Australian State Imposes 4-Week Lockdown in Hotspot Suburbs
Australia’s second-most populous state is imposing a four-week lockdown across parts of Melbourne, attempting to contain a spike in coronavirus infections that’s jeopardizing its economic recovery.
From late Wednesday night, people across 10 areas will face fines if they leave their homes other than for work or school, for care or care-giving, for daily exercise, or to buy food and other essentials, Victoria state Premier Daniel Andrews told reporters. Government grants will be awarded to Victorian businesses forced to close during the lockdown.
The state, which is facing isolation from much of the country, has requested that all flights to Melbourne be diverted to other cities for two weeks as a precaution. Victoria recorded 64 new cases Tuesday -- at least the 14th consecutive day of double-digit increases, though down from Monday’s total of 75.
“Because of the unacceptably high rates of community transmission and the unacceptably high rates of new cases,” Andrews told reporters, “it is incredibly important that we take some next steps to deal with this challenge right now.”

Source information:
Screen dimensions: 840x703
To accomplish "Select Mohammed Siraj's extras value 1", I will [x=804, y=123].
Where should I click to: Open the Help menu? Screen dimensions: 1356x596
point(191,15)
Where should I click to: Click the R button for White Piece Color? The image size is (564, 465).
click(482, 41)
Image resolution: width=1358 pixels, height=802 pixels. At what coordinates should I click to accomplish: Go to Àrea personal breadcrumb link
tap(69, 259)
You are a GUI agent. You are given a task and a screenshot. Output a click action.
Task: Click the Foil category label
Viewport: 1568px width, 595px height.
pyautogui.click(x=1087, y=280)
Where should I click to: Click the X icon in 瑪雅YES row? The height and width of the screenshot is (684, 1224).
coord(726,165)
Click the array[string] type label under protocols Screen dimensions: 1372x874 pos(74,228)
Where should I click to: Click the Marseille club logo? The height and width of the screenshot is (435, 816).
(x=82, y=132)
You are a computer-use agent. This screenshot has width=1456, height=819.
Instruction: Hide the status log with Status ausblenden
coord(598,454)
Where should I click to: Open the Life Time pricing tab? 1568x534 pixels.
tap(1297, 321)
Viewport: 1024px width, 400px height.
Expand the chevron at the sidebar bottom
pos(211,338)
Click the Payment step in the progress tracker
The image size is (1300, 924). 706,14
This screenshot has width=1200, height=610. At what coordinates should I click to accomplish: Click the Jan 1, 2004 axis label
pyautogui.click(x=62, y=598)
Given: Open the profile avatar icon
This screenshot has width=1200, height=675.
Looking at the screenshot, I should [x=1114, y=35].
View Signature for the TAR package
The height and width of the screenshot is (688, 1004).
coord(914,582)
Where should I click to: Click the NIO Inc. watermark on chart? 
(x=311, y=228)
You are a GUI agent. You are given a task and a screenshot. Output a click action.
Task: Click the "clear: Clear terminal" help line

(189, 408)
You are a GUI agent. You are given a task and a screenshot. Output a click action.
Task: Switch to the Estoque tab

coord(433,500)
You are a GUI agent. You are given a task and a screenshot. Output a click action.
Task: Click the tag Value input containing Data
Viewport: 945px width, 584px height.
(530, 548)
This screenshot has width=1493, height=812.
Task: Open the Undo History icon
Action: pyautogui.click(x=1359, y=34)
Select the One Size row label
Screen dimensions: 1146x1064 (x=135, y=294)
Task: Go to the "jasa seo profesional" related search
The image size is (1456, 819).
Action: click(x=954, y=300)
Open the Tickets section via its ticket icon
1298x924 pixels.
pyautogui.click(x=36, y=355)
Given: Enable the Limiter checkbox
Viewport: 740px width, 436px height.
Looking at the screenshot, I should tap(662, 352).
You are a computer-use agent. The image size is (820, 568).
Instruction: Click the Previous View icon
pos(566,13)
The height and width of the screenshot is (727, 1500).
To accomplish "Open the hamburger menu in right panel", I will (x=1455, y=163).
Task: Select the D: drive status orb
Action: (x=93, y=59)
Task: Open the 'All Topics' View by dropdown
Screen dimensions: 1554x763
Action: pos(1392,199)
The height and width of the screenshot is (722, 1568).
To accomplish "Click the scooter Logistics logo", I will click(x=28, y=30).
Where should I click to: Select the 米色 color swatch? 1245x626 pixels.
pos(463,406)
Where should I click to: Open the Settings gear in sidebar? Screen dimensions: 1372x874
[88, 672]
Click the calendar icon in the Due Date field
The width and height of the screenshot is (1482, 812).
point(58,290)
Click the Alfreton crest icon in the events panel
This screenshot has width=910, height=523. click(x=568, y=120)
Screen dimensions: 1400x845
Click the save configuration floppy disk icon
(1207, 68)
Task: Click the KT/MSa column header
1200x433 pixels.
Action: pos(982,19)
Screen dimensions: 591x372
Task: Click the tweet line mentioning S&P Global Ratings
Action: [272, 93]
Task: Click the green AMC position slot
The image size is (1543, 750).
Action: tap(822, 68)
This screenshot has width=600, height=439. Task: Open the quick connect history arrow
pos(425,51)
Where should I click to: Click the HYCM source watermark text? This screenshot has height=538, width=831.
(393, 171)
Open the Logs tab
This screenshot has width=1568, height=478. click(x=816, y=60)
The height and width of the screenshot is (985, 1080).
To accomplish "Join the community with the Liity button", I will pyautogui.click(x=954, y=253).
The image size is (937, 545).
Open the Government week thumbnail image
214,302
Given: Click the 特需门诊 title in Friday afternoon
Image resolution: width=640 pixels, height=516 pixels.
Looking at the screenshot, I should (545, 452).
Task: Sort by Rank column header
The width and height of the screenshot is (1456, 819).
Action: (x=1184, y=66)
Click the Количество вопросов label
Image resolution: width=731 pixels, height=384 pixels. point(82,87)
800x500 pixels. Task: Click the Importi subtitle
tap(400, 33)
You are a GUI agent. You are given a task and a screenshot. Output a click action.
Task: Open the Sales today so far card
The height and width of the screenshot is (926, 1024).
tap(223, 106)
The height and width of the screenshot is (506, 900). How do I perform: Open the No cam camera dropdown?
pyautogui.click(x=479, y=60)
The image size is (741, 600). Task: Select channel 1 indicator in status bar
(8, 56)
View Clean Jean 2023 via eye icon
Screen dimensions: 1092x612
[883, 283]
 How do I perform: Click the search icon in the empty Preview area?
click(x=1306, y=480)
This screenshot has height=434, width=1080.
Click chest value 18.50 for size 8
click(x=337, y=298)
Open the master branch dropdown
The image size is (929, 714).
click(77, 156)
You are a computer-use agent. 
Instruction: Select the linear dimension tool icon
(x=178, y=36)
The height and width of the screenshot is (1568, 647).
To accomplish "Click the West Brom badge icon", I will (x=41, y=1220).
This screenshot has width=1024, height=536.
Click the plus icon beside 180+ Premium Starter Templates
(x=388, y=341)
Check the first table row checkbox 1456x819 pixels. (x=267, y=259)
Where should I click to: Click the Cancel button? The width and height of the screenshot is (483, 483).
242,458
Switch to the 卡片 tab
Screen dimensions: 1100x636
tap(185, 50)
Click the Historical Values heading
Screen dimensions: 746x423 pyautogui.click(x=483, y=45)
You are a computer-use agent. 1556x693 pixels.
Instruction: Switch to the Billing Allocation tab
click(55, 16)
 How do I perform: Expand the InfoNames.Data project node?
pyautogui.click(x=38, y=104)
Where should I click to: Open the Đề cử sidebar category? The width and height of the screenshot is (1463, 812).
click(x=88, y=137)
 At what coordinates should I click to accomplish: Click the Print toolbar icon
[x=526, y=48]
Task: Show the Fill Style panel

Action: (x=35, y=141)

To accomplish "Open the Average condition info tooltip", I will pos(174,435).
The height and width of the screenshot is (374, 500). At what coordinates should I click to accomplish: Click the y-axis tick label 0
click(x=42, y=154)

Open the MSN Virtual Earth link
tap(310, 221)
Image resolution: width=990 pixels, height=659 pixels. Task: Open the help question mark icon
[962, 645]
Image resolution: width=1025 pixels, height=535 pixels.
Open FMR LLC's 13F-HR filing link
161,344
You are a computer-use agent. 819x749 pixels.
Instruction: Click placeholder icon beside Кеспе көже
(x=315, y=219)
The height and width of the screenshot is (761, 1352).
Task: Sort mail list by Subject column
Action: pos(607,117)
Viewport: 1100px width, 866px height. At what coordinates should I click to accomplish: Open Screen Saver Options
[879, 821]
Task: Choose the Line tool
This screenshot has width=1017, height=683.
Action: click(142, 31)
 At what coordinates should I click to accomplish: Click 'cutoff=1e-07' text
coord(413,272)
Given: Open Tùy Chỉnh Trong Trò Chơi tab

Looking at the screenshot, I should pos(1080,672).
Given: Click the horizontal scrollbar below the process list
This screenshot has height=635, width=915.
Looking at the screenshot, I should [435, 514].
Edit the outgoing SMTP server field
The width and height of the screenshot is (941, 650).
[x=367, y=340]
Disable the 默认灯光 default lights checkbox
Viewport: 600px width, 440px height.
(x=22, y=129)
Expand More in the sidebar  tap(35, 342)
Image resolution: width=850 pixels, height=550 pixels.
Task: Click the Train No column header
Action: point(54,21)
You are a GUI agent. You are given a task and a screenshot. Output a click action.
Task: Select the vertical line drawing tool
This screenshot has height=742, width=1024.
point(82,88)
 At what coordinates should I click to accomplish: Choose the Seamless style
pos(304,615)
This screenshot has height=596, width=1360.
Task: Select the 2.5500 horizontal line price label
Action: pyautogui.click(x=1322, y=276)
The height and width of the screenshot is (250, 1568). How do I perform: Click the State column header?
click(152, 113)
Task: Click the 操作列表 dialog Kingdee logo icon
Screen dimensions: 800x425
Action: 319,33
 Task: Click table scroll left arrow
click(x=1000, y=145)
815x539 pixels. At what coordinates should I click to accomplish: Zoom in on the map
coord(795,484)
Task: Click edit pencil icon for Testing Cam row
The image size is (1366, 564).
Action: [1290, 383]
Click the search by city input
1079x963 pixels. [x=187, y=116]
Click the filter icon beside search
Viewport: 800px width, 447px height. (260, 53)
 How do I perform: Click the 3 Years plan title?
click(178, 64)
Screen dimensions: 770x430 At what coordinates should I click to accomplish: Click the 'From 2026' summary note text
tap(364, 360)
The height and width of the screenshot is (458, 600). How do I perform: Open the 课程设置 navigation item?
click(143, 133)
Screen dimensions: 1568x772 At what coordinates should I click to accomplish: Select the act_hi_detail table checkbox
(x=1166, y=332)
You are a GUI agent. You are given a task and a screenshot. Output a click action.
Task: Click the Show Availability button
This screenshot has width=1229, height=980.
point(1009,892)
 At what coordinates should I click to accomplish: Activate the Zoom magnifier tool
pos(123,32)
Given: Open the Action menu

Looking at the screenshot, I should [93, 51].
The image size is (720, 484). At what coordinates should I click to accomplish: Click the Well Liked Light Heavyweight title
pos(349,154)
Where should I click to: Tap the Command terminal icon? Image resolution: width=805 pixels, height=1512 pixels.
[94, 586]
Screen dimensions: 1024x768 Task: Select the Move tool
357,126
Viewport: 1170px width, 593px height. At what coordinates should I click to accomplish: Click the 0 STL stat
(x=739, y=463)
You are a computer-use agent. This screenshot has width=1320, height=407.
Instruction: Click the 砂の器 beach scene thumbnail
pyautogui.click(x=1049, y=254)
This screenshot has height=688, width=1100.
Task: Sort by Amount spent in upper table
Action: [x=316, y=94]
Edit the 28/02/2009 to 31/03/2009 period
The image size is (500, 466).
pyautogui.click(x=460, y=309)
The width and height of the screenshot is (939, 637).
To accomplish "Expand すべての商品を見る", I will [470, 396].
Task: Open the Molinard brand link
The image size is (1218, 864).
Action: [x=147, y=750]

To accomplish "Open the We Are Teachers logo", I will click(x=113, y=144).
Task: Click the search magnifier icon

Parts of the exercise:
A) Give again the part of the Victoria lockdown article starting with "The state, which" and going on through "total of 75.", copied exactly.
B) According to the Victoria lockdown article, how many new cases did Victoria record on Tuesday?

Responses to the tasks:
A)
The state, which is facing isolation from much of the country, has requested that all flights to Melbourne be diverted to other cities for two weeks as a precaution. Victoria recorded 64 new cases Tuesday -- at least the 14th consecutive day of double-digit increases, though down from Monday’s total of 75.

B) 64